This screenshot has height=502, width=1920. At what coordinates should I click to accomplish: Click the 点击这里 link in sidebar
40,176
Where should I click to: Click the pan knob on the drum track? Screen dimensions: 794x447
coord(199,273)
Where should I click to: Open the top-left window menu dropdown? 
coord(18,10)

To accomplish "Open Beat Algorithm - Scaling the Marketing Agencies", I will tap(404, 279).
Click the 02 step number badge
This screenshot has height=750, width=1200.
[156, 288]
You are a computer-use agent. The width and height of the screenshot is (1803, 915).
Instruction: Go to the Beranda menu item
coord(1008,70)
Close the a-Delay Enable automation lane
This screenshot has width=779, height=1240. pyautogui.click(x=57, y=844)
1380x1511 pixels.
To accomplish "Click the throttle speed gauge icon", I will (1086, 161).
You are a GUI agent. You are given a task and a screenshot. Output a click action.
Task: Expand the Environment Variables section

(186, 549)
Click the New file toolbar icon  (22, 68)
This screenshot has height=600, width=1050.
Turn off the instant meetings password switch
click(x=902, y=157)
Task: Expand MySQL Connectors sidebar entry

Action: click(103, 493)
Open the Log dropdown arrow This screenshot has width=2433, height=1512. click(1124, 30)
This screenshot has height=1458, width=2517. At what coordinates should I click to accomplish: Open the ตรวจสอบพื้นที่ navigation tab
====
Can you turn every line of the records above into a numbered list, leaving out the blank lines?

▶ [Exercise solution]
1. This screenshot has height=502, width=1920. At what coordinates should I click to accomplish: Click the 点击这里 link in sidebar
2. 40,176
3. Where should I click to: Click the pan knob on the drum track? Screen dimensions: 794x447
4. coord(199,273)
5. Where should I click to: Open the top-left window menu dropdown? 
6. coord(18,10)
7. To accomplish "Open Beat Algorithm - Scaling the Marketing Agencies", I will tap(404, 279).
8. Click the 02 step number badge
9. This screenshot has height=750, width=1200.
10. [156, 288]
11. You are a computer-use agent. The width and height of the screenshot is (1803, 915).
12. Instruction: Go to the Beranda menu item
13. coord(1008,70)
14. Close the a-Delay Enable automation lane
15. This screenshot has width=779, height=1240. pyautogui.click(x=57, y=844)
16. 1380x1511 pixels.
17. To accomplish "Click the throttle speed gauge icon", I will (1086, 161).
18. You are a GUI agent. You are given a task and a screenshot. Output a click action.
19. Task: Expand the Environment Variables section
20. (186, 549)
21. Click the New file toolbar icon  (22, 68)
22. This screenshot has height=600, width=1050.
23. Turn off the instant meetings password switch
24. click(x=902, y=157)
25. Task: Expand MySQL Connectors sidebar entry
26. Action: click(103, 493)
27. Open the Log dropdown arrow This screenshot has width=2433, height=1512. click(1124, 30)
28. This screenshot has height=1458, width=2517. At what coordinates should I click to accomplish: Open the ตรวจสอบพื้นที่ navigation tab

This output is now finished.